-- YOUR GOAL --
With the pictures left out, copy the listing below exactly.

+---+

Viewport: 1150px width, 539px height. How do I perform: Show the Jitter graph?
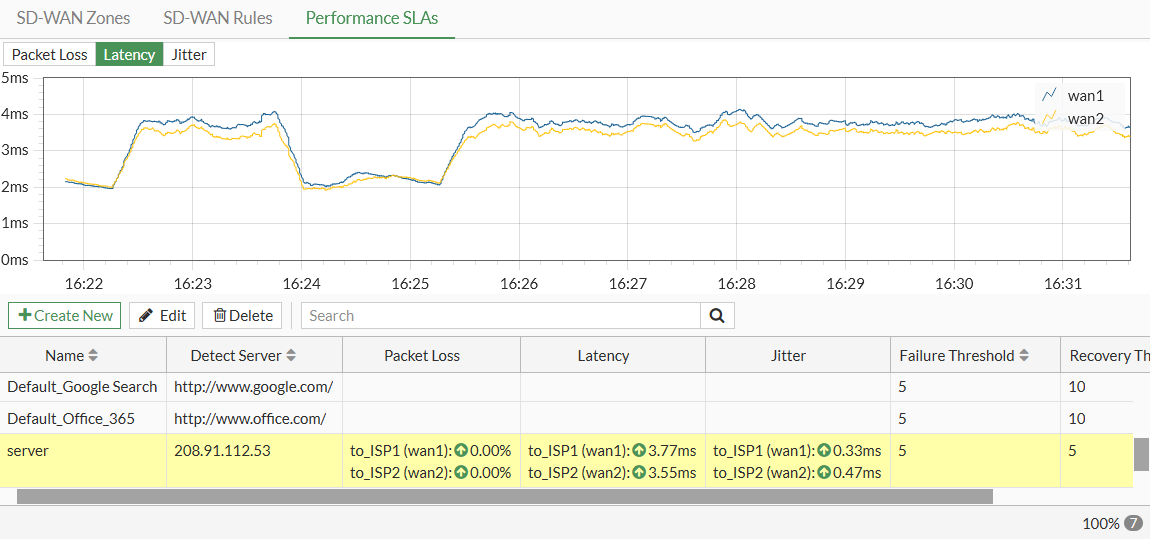pyautogui.click(x=189, y=55)
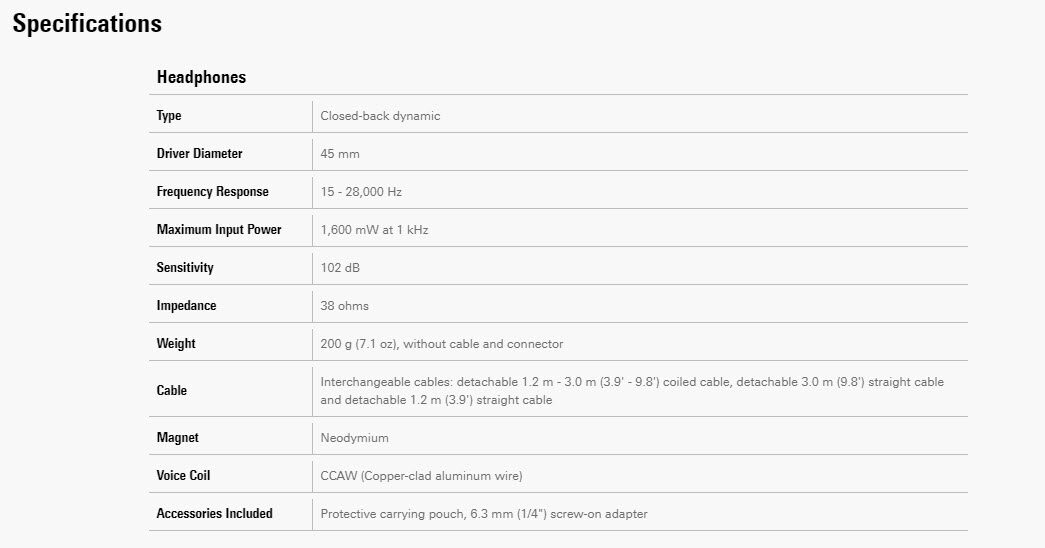Viewport: 1045px width, 548px height.
Task: Click the Accessories Included label
Action: pos(214,514)
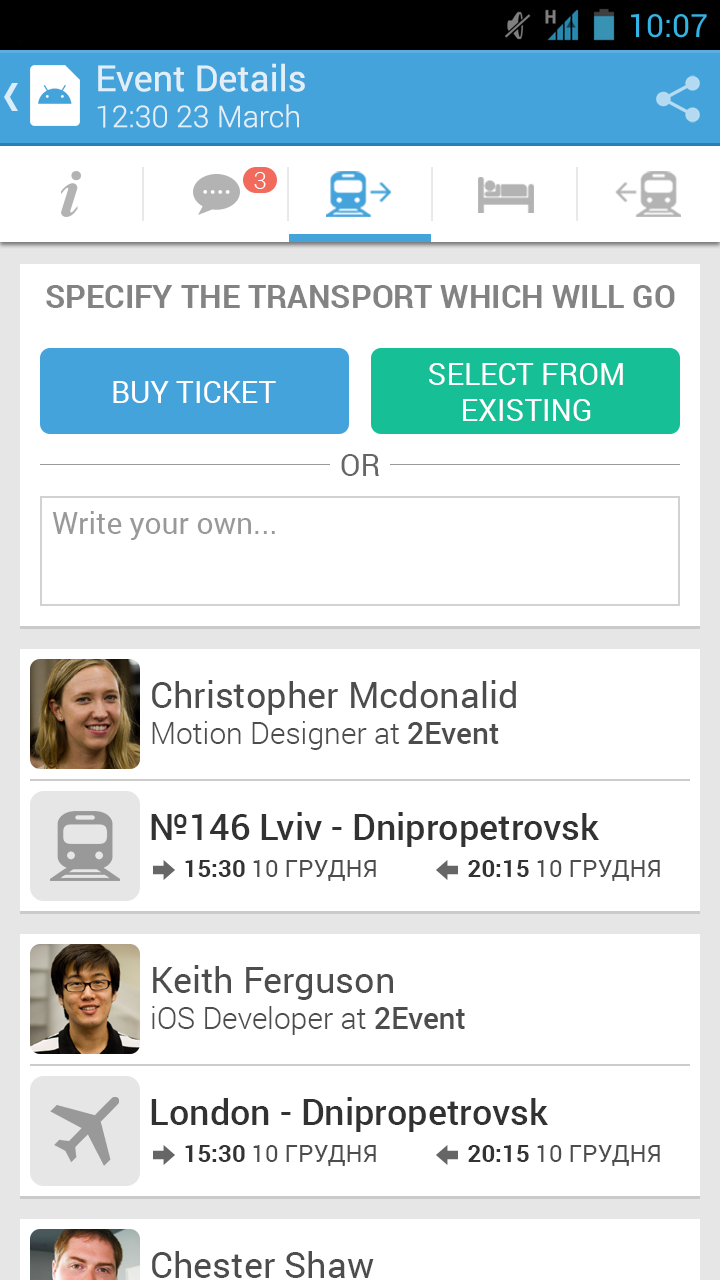
Task: Tap Christopher Mcdonalid's profile photo
Action: [85, 714]
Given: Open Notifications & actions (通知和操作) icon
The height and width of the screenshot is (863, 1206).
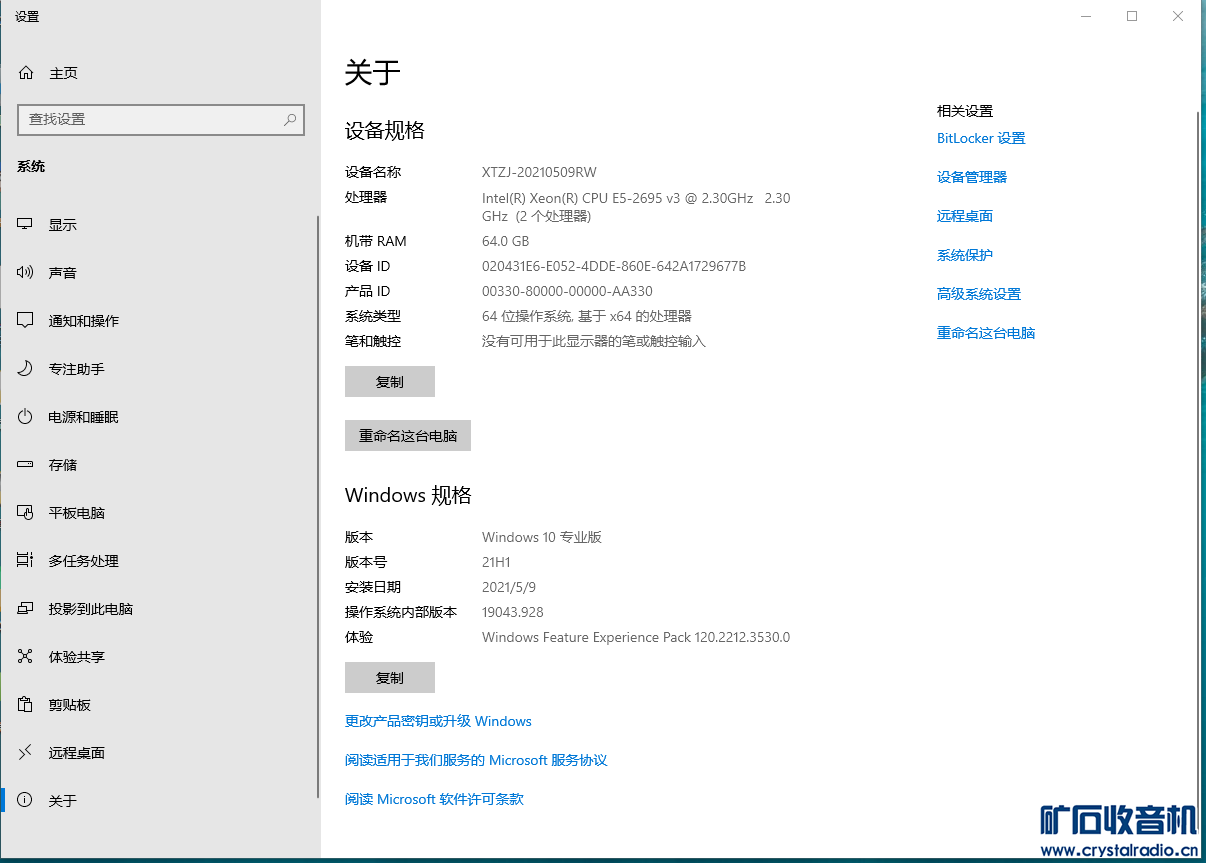Looking at the screenshot, I should (x=26, y=321).
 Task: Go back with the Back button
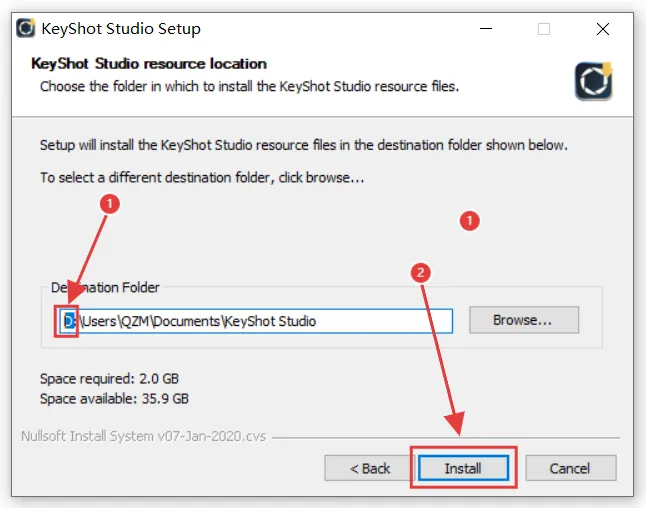click(369, 468)
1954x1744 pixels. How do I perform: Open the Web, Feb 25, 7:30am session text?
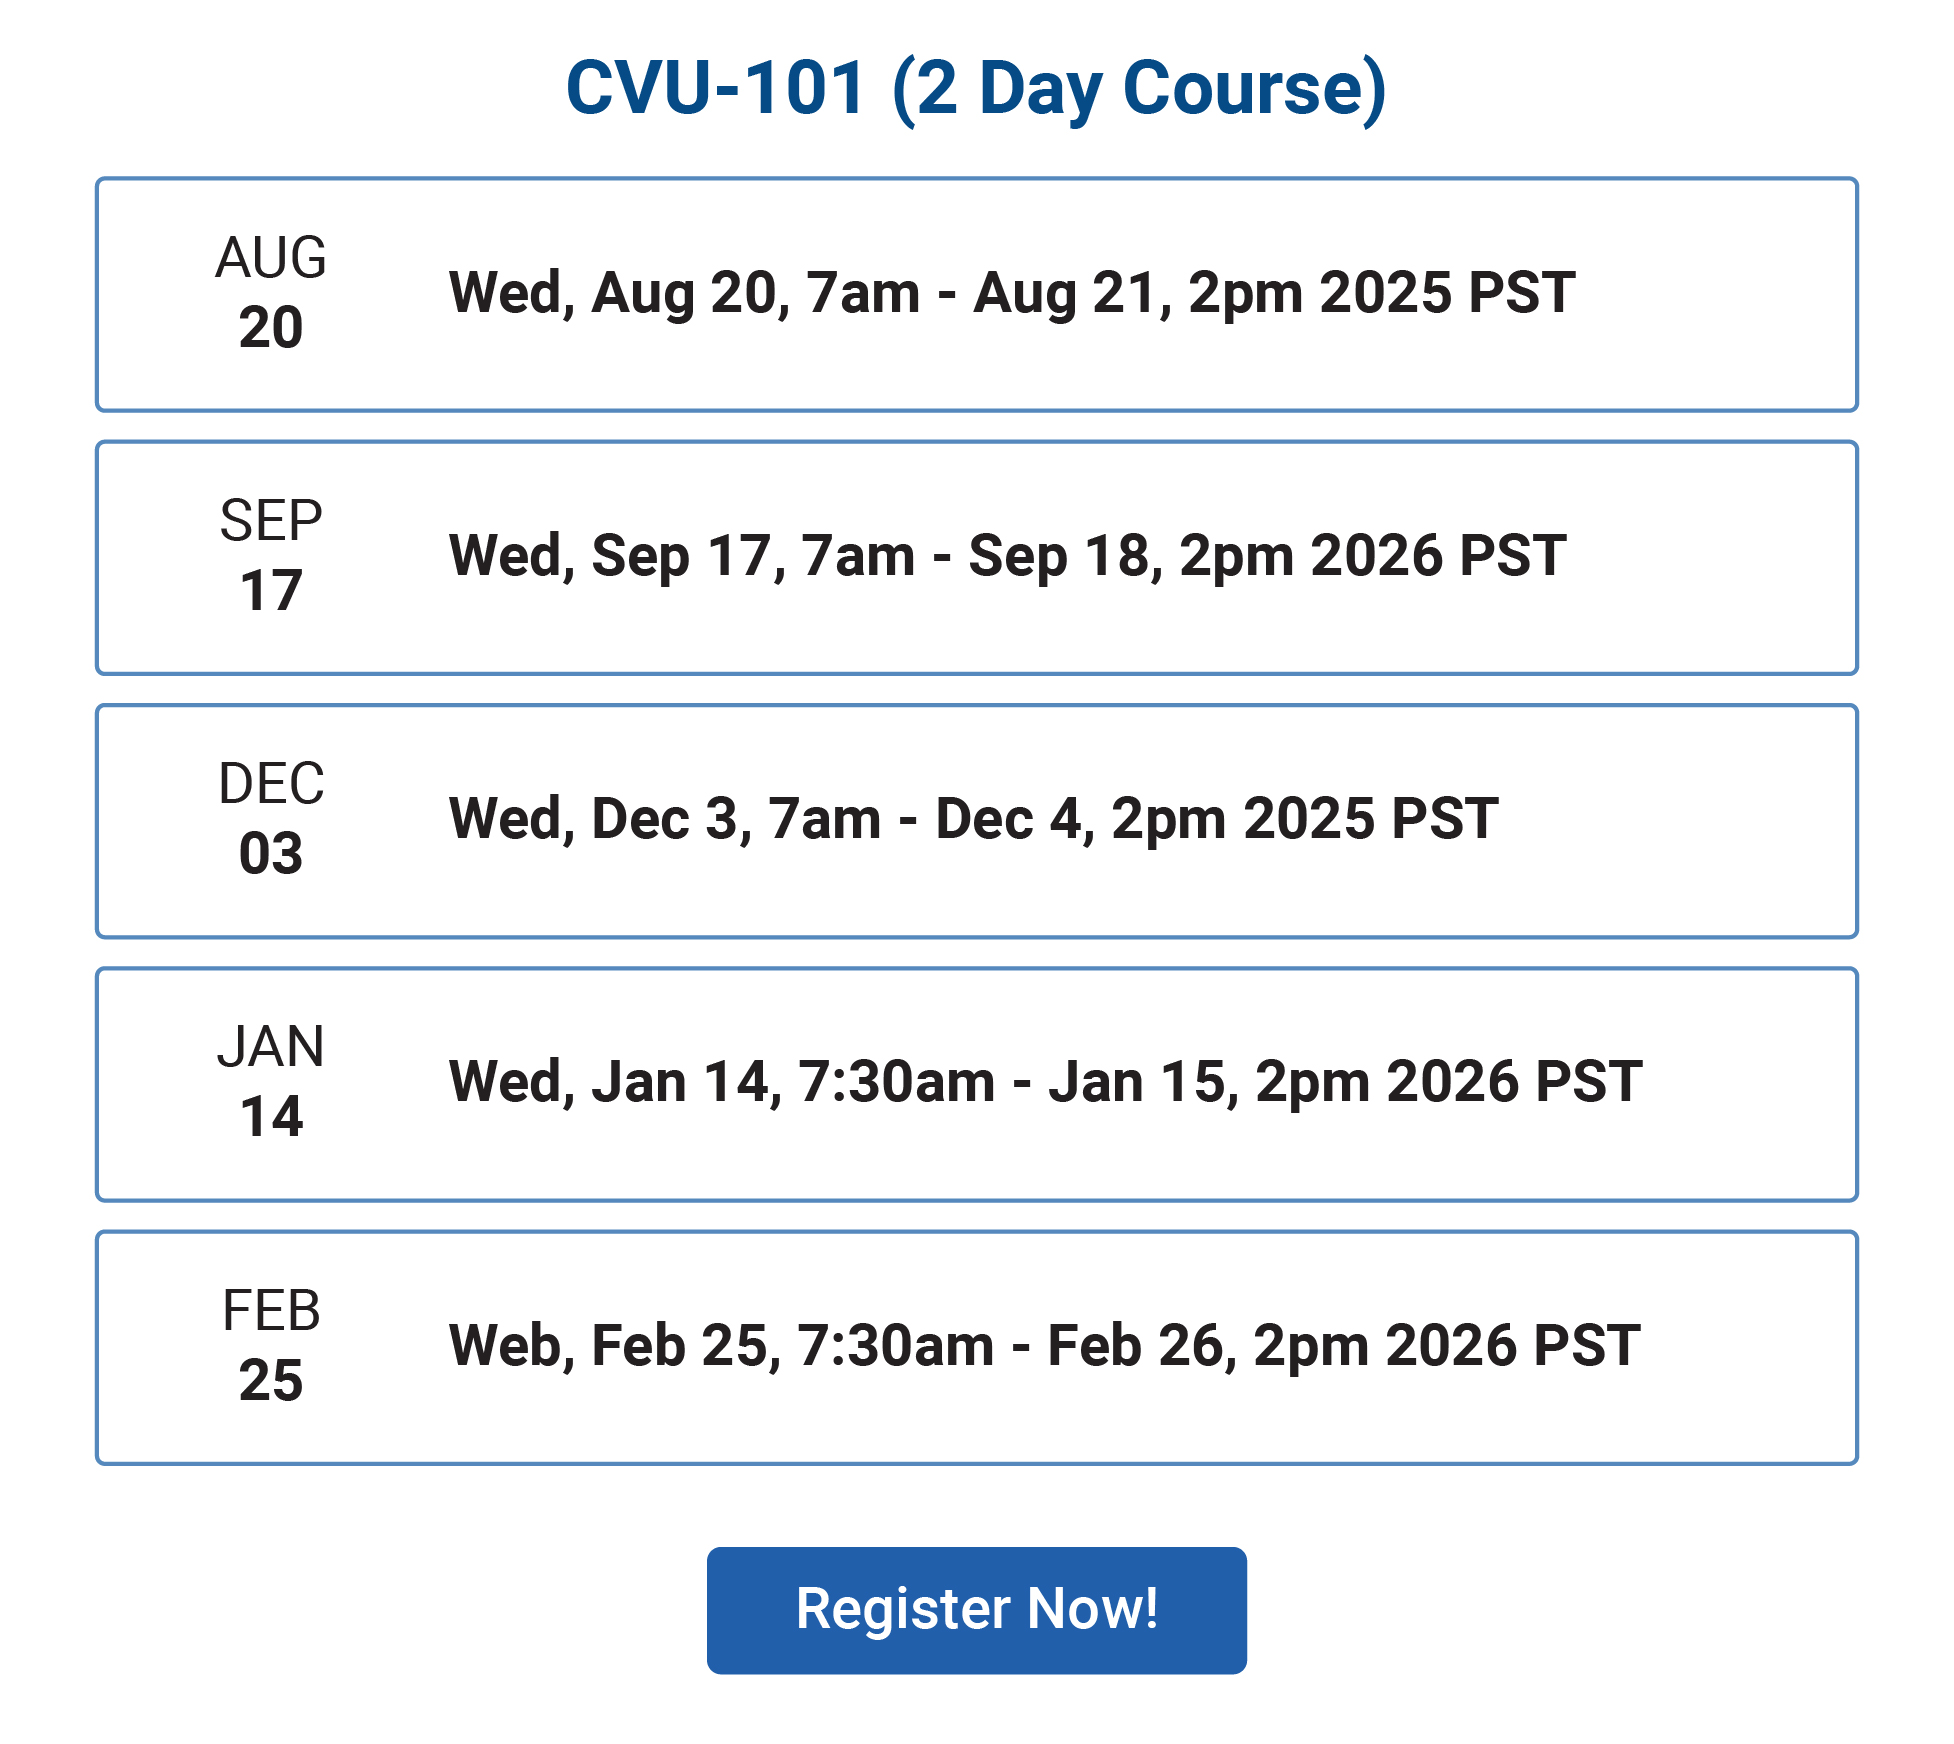tap(1044, 1346)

+---+

-- RESULT OF THE TASK --
Viewport: 1150px width, 539px height. How do I perform: Show the Jitter graph?
pyautogui.click(x=189, y=55)
Viewport: 1045px width, 548px height.
Task: Click the Accessories Included label
Action: pos(214,514)
Task: Tap Christopher Mcdonalid's profile photo
Action: [85, 714]
Given: Open Notifications & actions (通知和操作) icon
The height and width of the screenshot is (863, 1206).
Looking at the screenshot, I should (x=26, y=321).
 Task: Go back with the Back button
click(369, 468)
1954x1744 pixels. How do I perform: Open the Web, Feb 25, 7:30am session text?
tap(1044, 1346)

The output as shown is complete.